Equivalence of exterior algebra definitions

Question

For a finite-dimensional vector space $V$, let $A$ be the subspace of $V\otimes V$ generated by all elements of the form $v\otimes v$ for some $v\in V$ and let $B$ be the subspace generated by all elements of the form $v\otimes w+w\otimes v$. I then learned that I can define $$V\wedge V:=V\otimes V/A$$ or $$V\wedge V:=V\otimes V/B$$ I was told that this equivalence only held when the field that $V$ is over is not of characteristic two. I believe the problem arises when one tries to show that $A\subset B$. Could someone shed light on this?

Answer 1

You're right that the problem arises when you try to show $A\subseteq B$.
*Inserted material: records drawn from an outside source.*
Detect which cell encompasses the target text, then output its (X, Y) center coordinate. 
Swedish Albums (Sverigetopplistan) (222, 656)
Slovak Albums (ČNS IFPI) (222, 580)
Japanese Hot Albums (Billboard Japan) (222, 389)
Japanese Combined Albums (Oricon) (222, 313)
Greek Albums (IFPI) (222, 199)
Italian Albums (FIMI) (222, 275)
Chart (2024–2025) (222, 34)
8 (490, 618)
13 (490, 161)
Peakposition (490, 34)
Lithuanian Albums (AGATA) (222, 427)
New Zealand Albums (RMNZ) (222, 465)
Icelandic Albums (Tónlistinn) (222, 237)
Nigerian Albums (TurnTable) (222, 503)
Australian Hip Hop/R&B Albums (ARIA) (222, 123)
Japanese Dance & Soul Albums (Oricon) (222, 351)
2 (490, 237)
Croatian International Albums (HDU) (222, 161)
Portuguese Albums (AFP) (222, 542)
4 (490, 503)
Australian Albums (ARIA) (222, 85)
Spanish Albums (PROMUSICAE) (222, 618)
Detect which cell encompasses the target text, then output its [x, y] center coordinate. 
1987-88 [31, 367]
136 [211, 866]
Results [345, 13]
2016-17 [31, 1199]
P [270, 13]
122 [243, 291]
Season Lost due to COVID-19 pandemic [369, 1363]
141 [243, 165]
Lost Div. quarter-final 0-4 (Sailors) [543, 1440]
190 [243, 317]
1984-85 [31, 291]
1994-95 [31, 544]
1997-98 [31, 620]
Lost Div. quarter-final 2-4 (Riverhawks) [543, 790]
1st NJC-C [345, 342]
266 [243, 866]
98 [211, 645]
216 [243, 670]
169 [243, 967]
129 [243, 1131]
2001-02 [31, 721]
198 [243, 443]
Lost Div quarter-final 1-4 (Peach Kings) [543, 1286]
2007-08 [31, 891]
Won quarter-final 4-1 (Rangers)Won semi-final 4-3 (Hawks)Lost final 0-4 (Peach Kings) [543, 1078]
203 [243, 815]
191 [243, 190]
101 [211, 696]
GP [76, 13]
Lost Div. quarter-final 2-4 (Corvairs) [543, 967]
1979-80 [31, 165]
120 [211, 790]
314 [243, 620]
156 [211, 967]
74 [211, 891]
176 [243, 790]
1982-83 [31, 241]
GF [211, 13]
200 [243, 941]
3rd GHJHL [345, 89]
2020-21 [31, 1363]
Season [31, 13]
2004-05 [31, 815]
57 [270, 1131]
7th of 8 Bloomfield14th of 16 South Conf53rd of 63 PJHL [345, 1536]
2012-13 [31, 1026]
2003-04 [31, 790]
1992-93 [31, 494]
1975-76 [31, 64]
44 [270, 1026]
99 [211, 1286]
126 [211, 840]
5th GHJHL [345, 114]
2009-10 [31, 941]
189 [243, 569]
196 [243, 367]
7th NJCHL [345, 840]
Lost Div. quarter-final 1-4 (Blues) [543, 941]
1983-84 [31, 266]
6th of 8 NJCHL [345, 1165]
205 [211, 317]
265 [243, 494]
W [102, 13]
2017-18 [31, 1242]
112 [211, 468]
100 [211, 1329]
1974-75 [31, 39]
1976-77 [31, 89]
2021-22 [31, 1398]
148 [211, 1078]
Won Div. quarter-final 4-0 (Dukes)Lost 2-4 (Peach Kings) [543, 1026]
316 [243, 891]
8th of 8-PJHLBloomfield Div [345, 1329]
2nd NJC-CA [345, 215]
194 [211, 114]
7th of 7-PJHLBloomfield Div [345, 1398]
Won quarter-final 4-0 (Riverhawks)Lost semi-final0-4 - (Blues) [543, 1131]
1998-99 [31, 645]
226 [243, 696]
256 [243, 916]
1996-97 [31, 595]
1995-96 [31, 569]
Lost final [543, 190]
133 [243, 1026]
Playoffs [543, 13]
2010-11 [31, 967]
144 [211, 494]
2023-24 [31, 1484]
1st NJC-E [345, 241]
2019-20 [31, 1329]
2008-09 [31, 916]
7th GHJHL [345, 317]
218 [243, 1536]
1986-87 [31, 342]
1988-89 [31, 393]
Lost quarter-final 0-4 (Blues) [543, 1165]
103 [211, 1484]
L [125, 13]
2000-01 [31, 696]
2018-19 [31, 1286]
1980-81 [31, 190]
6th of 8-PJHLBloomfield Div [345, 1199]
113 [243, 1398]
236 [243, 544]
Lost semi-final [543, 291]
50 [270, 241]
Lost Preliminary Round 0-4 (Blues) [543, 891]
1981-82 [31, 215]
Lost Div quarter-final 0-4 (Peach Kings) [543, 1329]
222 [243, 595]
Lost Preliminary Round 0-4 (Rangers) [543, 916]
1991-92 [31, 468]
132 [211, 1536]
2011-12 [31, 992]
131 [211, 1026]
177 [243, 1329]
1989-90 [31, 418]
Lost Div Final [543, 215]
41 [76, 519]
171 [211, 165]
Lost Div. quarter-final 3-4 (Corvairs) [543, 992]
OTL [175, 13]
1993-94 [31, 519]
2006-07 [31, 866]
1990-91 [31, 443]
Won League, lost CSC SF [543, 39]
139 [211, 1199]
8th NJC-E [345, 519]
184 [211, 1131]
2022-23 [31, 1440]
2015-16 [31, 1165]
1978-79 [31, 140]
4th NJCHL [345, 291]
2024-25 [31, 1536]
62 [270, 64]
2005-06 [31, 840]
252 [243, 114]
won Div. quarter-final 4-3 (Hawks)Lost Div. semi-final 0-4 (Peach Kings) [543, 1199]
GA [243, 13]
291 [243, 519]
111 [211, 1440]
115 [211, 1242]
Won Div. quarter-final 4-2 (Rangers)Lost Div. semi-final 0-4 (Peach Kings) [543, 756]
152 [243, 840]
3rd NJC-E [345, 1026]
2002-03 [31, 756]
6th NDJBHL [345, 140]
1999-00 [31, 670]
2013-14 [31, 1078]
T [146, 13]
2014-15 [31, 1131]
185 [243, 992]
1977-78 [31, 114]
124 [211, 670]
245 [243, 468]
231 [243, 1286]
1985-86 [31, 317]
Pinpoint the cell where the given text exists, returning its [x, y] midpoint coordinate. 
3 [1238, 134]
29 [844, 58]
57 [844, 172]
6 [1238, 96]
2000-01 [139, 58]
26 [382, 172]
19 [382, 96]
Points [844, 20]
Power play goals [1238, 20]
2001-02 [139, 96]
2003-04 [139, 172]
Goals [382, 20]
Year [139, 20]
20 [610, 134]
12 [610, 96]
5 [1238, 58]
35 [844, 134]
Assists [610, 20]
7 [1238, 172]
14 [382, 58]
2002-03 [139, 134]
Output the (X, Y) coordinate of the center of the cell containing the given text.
To show $B\subseteq A$ we note that for arbitrary $v$ and $w$, the tensors $v\otimes v$,$w\otimes w$ and $(v+w)\otimes (v+w)$ are all in $A$. Since $A$ is a subspace, it also contains

$$(v+w)\otimes (v+w) -v\otimes v - w\otimes w=v\otimes w+w\otimes v,$$

and so $B\subseteq A$.

To show $A\subseteq B$ when the characteristic isn't $2$, note that for arbitrary $v$, $2v\otimes v$ is in $B$ (by setting $v=w$ in $v\otimes w+w\otimes v$). So when $2$ is invertible we have that $v\otimes v$ is in $B$.

In characteristic $2$ we in fact have that $v\otimes v$ is never in $B$ when $v$ is nonzero. To see this, pick some covector $\theta$ such that $\theta(v)=1$. Then consider the map $\theta\otimes\theta$. It sends any vector of the form $u\otimes w+w\otimes u$ to $\theta(u)\theta(w)+\theta(w)\theta(u)=2\theta(u)\theta(w)=0$, and so it sends all of $B$ to $0$. But $(\theta\otimes\theta)(v\otimes v)=\theta(v)\theta(v)=1$.